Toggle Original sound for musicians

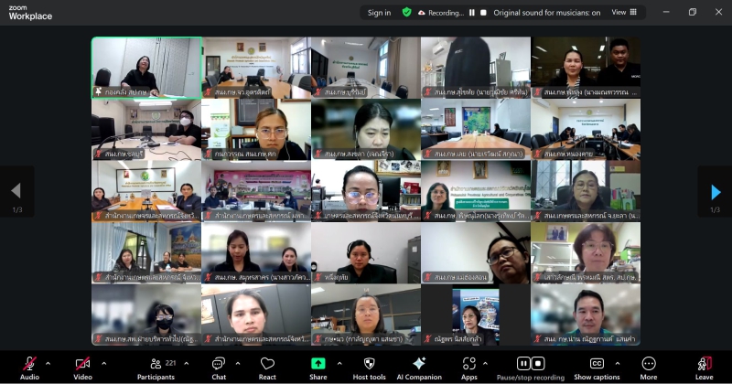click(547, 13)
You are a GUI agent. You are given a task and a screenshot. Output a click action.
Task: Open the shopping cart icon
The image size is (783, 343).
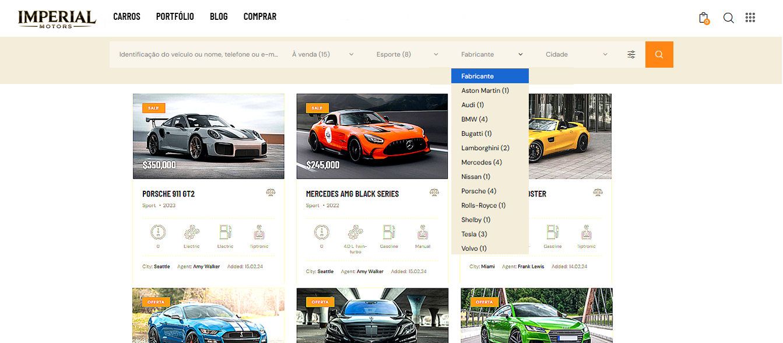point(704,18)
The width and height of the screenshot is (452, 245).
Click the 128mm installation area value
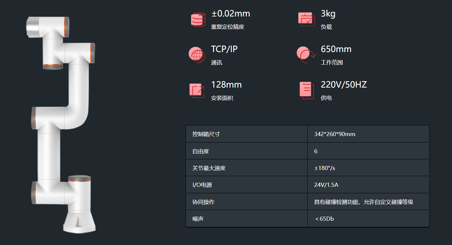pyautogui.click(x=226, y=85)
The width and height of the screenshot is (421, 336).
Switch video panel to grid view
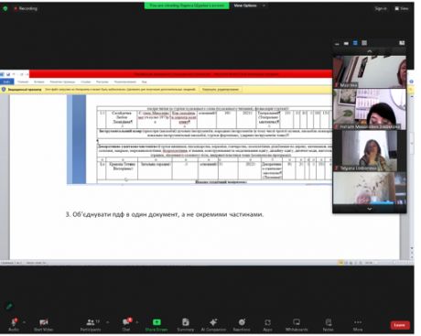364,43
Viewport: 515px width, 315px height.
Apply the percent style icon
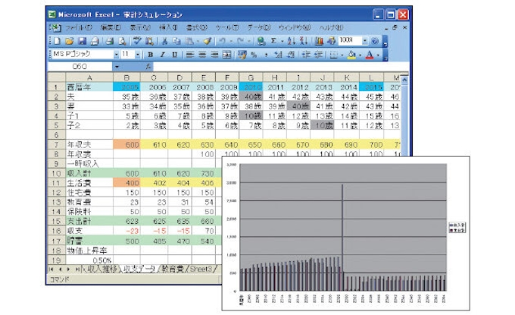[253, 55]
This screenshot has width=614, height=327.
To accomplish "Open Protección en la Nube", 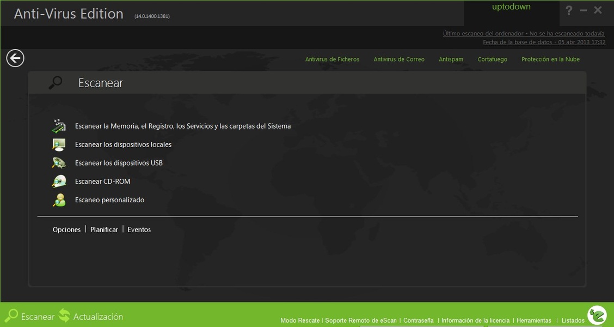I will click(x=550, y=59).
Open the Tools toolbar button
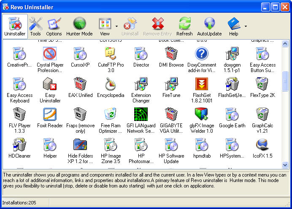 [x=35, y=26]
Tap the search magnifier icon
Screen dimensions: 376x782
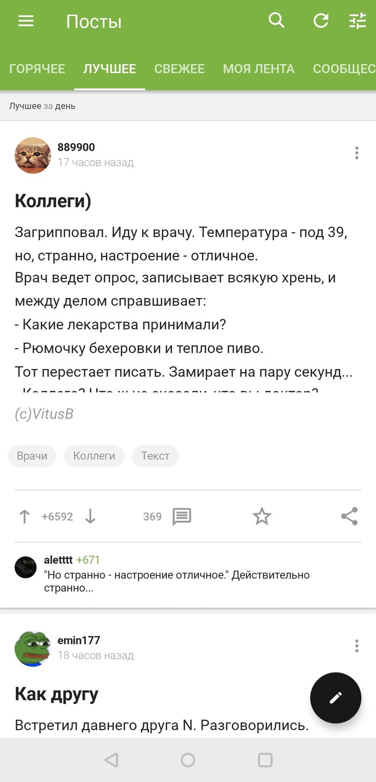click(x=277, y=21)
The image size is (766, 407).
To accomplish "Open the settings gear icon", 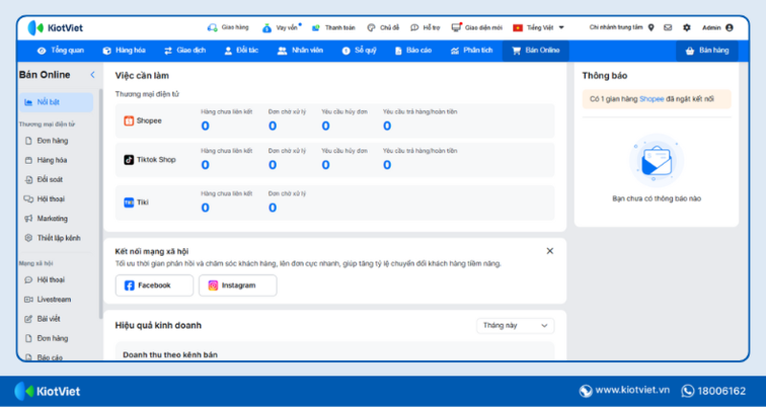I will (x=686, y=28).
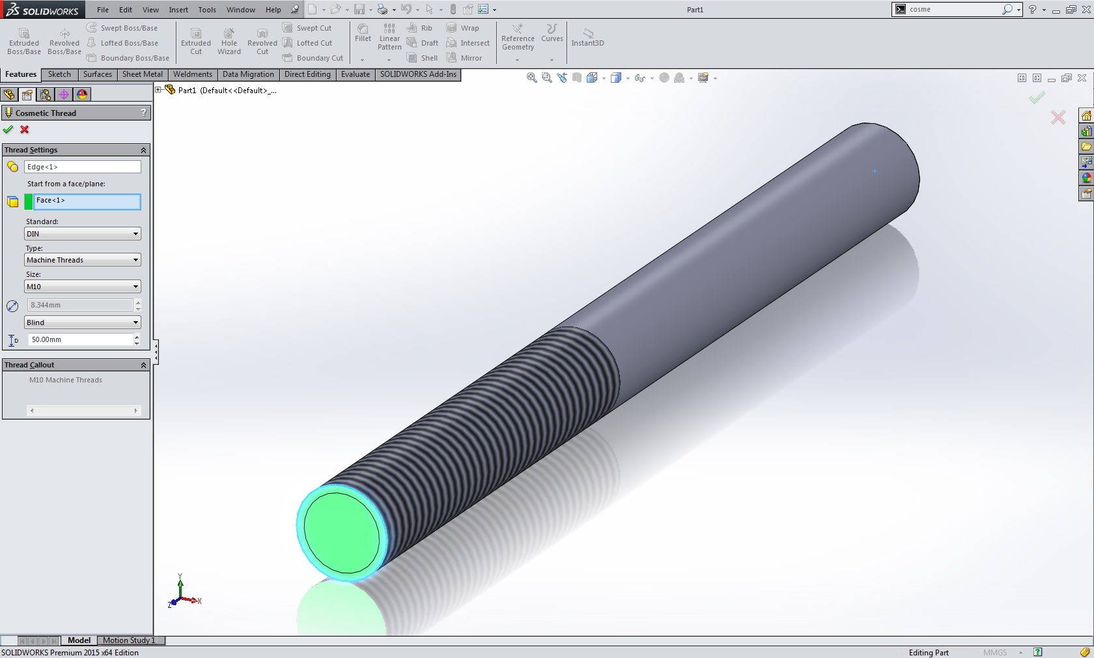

..............................

▸ PROBLEM DESCRIPTION
List each line of the listing above that contains the string "height", matching case exactly.

▸ CORRECT ANSWER
The width and height of the screenshot is (452, 245).
The width and height of the screenshot is (421, 336).
Viewport: 515px width, 315px height.
This screenshot has width=614, height=327.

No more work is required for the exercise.